● Your instructions: Images are not part of the copy; write out the rest of the data exactly as given.

● Available data:
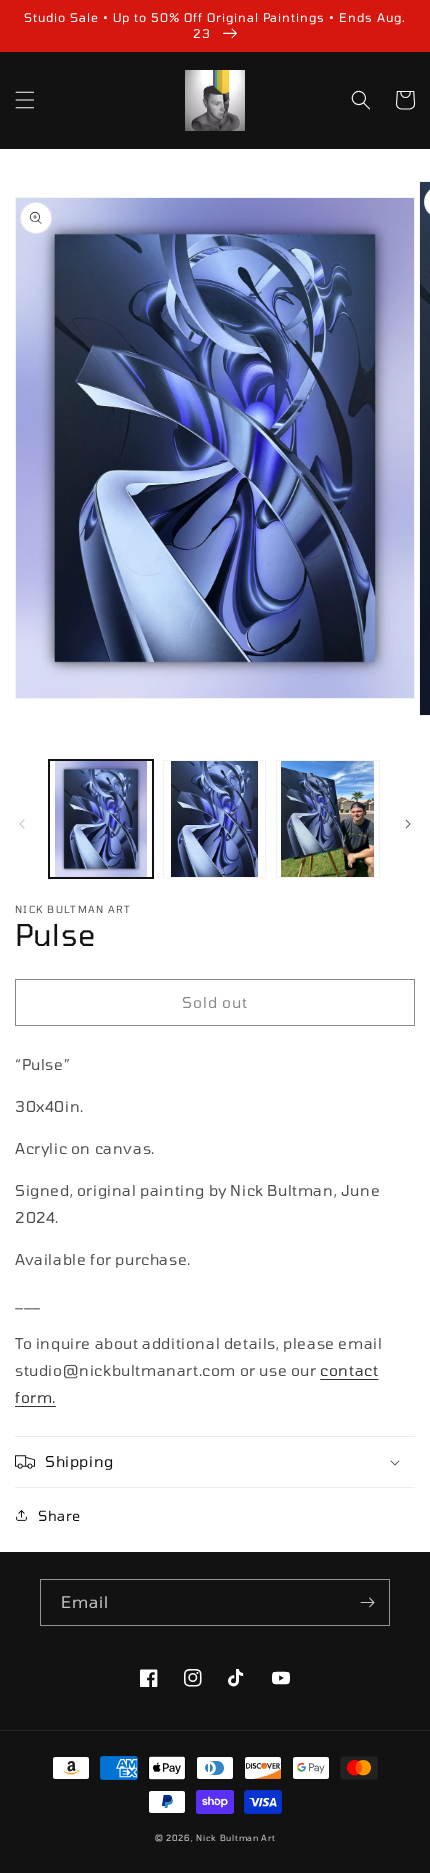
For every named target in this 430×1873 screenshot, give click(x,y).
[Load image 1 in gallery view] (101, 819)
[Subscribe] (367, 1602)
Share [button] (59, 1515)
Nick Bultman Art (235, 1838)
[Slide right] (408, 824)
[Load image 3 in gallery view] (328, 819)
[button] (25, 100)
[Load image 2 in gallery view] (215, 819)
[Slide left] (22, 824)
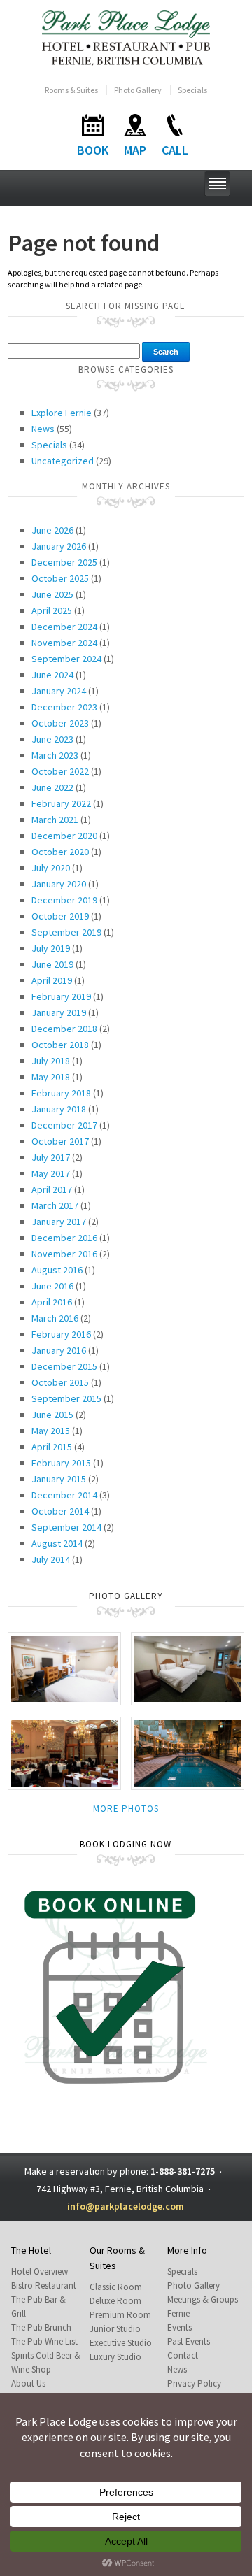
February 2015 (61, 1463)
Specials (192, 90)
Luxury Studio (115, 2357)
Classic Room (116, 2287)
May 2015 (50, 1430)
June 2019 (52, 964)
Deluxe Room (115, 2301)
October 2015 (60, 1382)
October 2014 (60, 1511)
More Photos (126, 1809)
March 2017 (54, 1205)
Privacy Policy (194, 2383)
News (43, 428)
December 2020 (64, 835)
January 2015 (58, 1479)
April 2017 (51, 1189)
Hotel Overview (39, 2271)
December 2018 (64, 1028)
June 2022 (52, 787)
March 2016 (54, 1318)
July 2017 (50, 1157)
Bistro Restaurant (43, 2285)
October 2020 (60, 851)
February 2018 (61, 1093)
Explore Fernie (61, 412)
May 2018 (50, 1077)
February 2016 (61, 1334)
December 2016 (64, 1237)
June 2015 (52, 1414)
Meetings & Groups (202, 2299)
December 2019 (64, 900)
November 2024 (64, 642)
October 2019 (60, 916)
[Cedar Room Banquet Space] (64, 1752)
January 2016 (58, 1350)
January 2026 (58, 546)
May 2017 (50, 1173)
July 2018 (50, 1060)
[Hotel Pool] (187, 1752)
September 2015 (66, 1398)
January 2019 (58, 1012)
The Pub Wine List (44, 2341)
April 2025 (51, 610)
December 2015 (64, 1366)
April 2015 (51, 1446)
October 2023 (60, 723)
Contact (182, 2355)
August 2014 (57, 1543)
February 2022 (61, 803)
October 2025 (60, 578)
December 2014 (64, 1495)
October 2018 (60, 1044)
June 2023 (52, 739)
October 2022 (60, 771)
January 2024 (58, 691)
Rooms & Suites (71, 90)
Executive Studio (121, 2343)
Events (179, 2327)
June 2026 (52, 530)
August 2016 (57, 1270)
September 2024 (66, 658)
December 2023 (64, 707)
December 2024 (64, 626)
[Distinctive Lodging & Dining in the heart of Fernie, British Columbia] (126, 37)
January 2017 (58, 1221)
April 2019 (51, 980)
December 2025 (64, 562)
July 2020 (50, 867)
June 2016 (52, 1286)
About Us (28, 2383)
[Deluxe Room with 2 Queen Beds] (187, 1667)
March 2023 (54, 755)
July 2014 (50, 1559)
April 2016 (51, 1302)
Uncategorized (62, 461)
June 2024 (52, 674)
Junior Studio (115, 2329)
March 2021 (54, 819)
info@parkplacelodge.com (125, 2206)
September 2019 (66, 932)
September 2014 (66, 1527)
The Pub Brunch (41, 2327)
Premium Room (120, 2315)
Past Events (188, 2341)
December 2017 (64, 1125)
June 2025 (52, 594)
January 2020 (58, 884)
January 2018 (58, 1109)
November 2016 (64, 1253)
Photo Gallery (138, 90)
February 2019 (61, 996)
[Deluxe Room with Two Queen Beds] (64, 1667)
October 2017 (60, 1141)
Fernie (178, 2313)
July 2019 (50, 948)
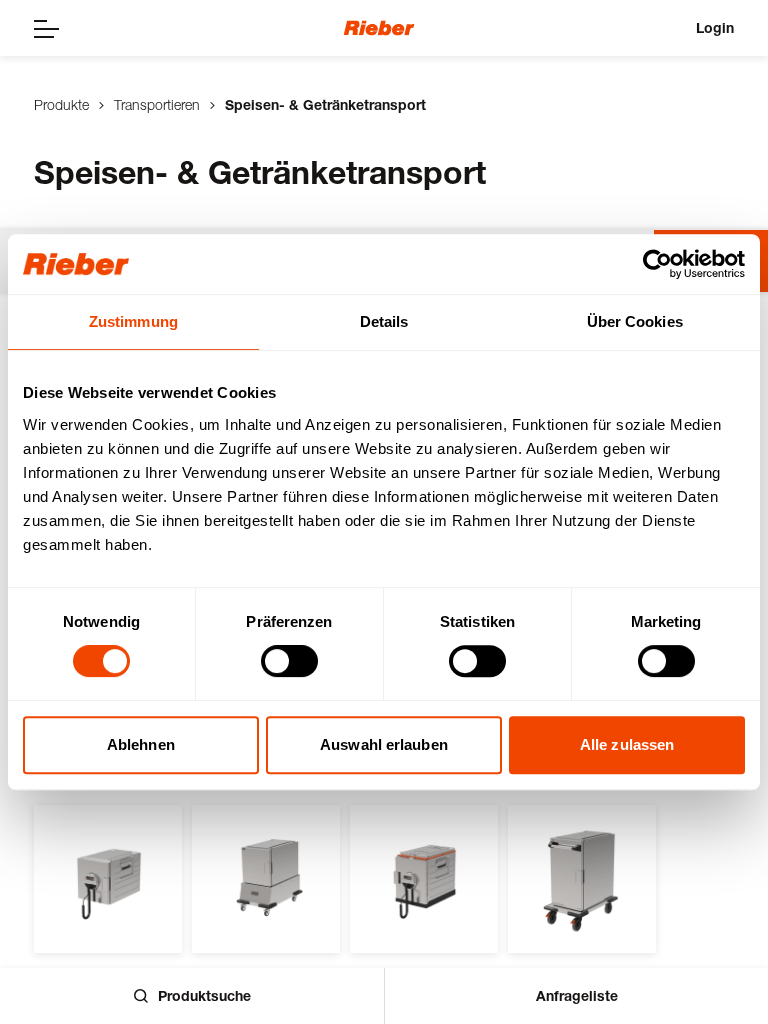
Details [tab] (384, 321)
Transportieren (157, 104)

● Task output:
For every named target in this 430×1873 screenshot, give click(x,y).
[Load image 1 in gallery view] (101, 819)
[Subscribe] (367, 1602)
Share [button] (59, 1515)
Nick Bultman Art (235, 1838)
[Slide right] (408, 824)
[Load image 3 in gallery view] (328, 819)
[button] (25, 100)
[Load image 2 in gallery view] (215, 819)
[Slide left] (22, 824)
February 2015 (61, 1463)
Specials (192, 90)
Luxury Studio (115, 2357)
Classic Room (116, 2287)
May 2015 (50, 1430)
June 2019 (52, 964)
Deluxe Room (115, 2301)
October 2015 (60, 1382)
October 2014 (60, 1511)
More Photos (126, 1809)
March 2017 (54, 1205)
Privacy Policy (194, 2383)
News (43, 428)
December 2020 (64, 835)
January 2015 (58, 1479)
April 2017 (51, 1189)
Hotel Overview (39, 2271)
December 2018 (64, 1028)
June 2022 (52, 787)
March 2016 (54, 1318)
July 2017 (50, 1157)
Bistro Restaurant (43, 2285)
October 2020 (60, 851)
February 2018 (61, 1093)
Explore Fernie (61, 412)
May 2018 (50, 1077)
February 2016 (61, 1334)
December 2016 (64, 1237)
June 2015 (52, 1414)
Meetings & Groups (202, 2299)
December 2019 (64, 900)
November 2024 (64, 642)
October 2019 (60, 916)
[Cedar Room Banquet Space] (64, 1752)
January 2016 (58, 1350)
January 2026 (58, 546)
May 2017 (50, 1173)
July 2018 (50, 1060)
[Hotel Pool] (187, 1752)
September 2015 (66, 1398)
January 2019 (58, 1012)
The Pub Wine List (44, 2341)
April 2025 (51, 610)
December 2015 (64, 1366)
April 2015 (51, 1446)
October 2023 (60, 723)
Contact (182, 2355)
August 2014 (57, 1543)
February 2022 (61, 803)
October 2025 (60, 578)
December 2014 (64, 1495)
October 2018 (60, 1044)
June 2023 (52, 739)
October 2022 (60, 771)
January 2024 (58, 691)
Rooms & Suites (71, 90)
Executive Studio (121, 2343)
Events (179, 2327)
June 2026 (52, 530)
August 2016 (57, 1270)
September 2024 (66, 658)
December 2023 (64, 707)
December 2024 (64, 626)
[Distinctive Lodging & Dining in the heart of Fernie, British Columbia] (126, 37)
January 2017 (58, 1221)
April 2019 (51, 980)
December 2025 (64, 562)
July 2020 (50, 867)
June 2016 (52, 1286)
About Us (28, 2383)
[Deluxe Room with 2 Queen Beds] (187, 1667)
March 2023 (54, 755)
July 2014 (50, 1559)
April 2016 (51, 1302)
Uncategorized (62, 461)
June 2024 (52, 674)
Junior Studio (115, 2329)
March 2021 (54, 819)
info@parkplacelodge.com (125, 2206)
September 2019 (66, 932)
September 2014 (66, 1527)
The Pub Brunch (41, 2327)
Premium Room (120, 2315)
Past Events (188, 2341)
December 2017 (64, 1125)
June 2025 (52, 594)
January 2020 (58, 884)
January 2018 (58, 1109)
November 2016 (64, 1253)
Photo Gallery (138, 90)
February 2019 (61, 996)
[Deluxe Room with Two Queen Beds] (64, 1667)
October 2017 (60, 1141)
Fernie (178, 2313)
July 2019 (50, 948)
Details [tab] (384, 321)
Transportieren (157, 104)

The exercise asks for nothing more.